母と私の関係は3人兄弟の中でも群を抜いて悪かったです。が、今思うにそれでも私は愛されたいと願ってきたのだと思います。幼い頃から罵られたり、弟と妹がえこひいきされる場面を見ても、頭を柱に打ちつけられたりしてきたとしても。

ですが、夫の言葉を聞いた時に愛されたいという執着が消えたように思います。異常な親なんだ、じゃあもういいや…とすんなり諦められました。妊娠していることも大きかったです。私自身がもはや母親であり、『愛されたい』側の子供ではなく、子供を愛する親へと変わっていました。

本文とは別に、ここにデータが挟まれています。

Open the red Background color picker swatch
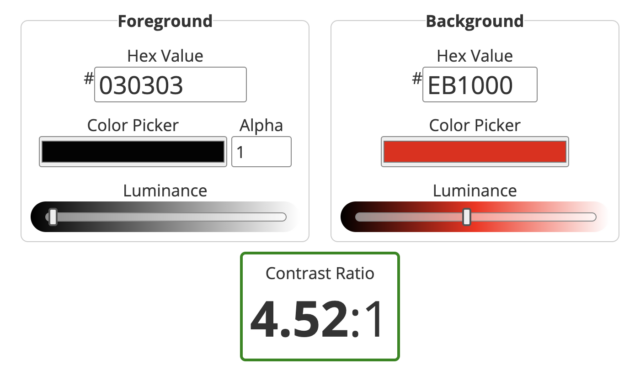 475,151
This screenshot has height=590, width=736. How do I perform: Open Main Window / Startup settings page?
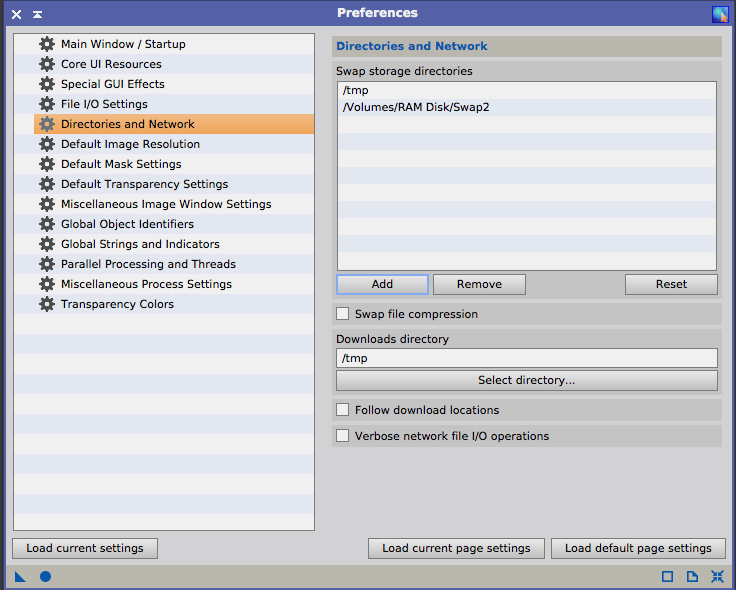coord(123,44)
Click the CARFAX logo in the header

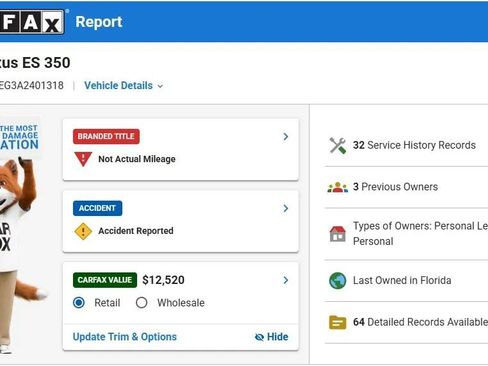pyautogui.click(x=32, y=22)
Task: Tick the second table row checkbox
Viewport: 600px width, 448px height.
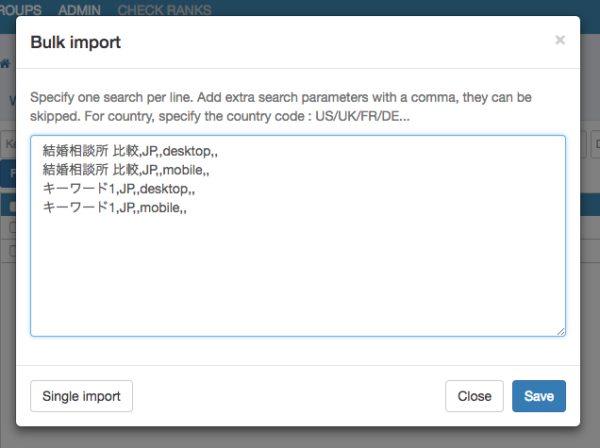Action: click(11, 249)
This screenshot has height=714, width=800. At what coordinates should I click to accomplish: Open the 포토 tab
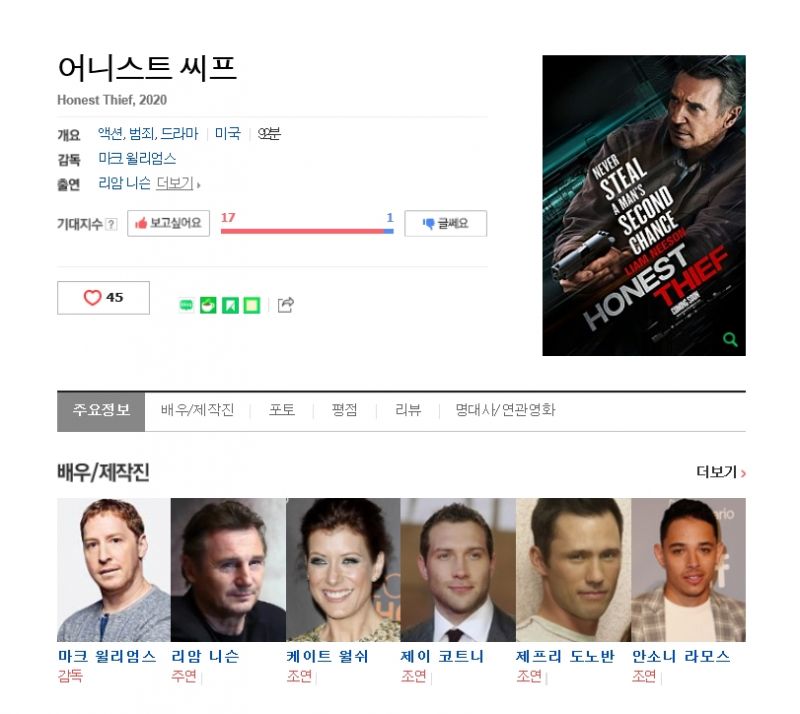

何よりも大切な存在がお腹にいる、この子を守るんだ!という強い気持ち。(長男の名前は私の妊娠中の気持ちをモロに表した名前です。)

夫は当時勤めていた会社の業務、そして起業に向けた準備、勉強会等で日夜かつ休日もなく忙しかったのですが、その合間を縫って新居を探してくれました。(新居っつ~か、新築戸建てを私が買わされたんだが…)

私は予定日の10日前、息をひそめて暮らしていた実家から逃げ出しました。書置きを残して。『どうもありがとうございました。ここにいるとストレスでお腹の子に良くないので、私を守ってくれる人がいる安全な場所に行きます。』

この一件以来、親とは連絡を絶ちました。親からも何の連絡もありません。むしろ両親以外の親族とは頻繁に連絡を取っていますが。夫は半年前いまだに両親と連絡を取ってないことに驚いていました。『えっ??あっちの親から連絡ないの?…すごいな初孫なのに??』。えぇ。プライドの高い人達だから。私は産まれてこのかた子供に謝罪してる両親なんて見たことがない…世間一般から見て、誰もがNG判定を両親に出すようなケースであっても。例え、再び交流を持ったとしても、すぐに衝突することも分かりきっているので、会う必要がないです。ストレスは夫だけで十分だから!

ということで、毒親シリーズはひとまず終わりです。